■ **Written instruction**
Please reproduce the material below line for line, changing nothing.

■ **Information shown**
....

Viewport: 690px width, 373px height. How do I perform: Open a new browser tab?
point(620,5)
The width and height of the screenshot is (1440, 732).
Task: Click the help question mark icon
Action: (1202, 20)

....

■ **Result below**
Viewport: 690px width, 373px height. How do I perform: Open a new browser tab?
point(620,5)
The width and height of the screenshot is (1440, 732).
Task: Click the help question mark icon
Action: (1202, 20)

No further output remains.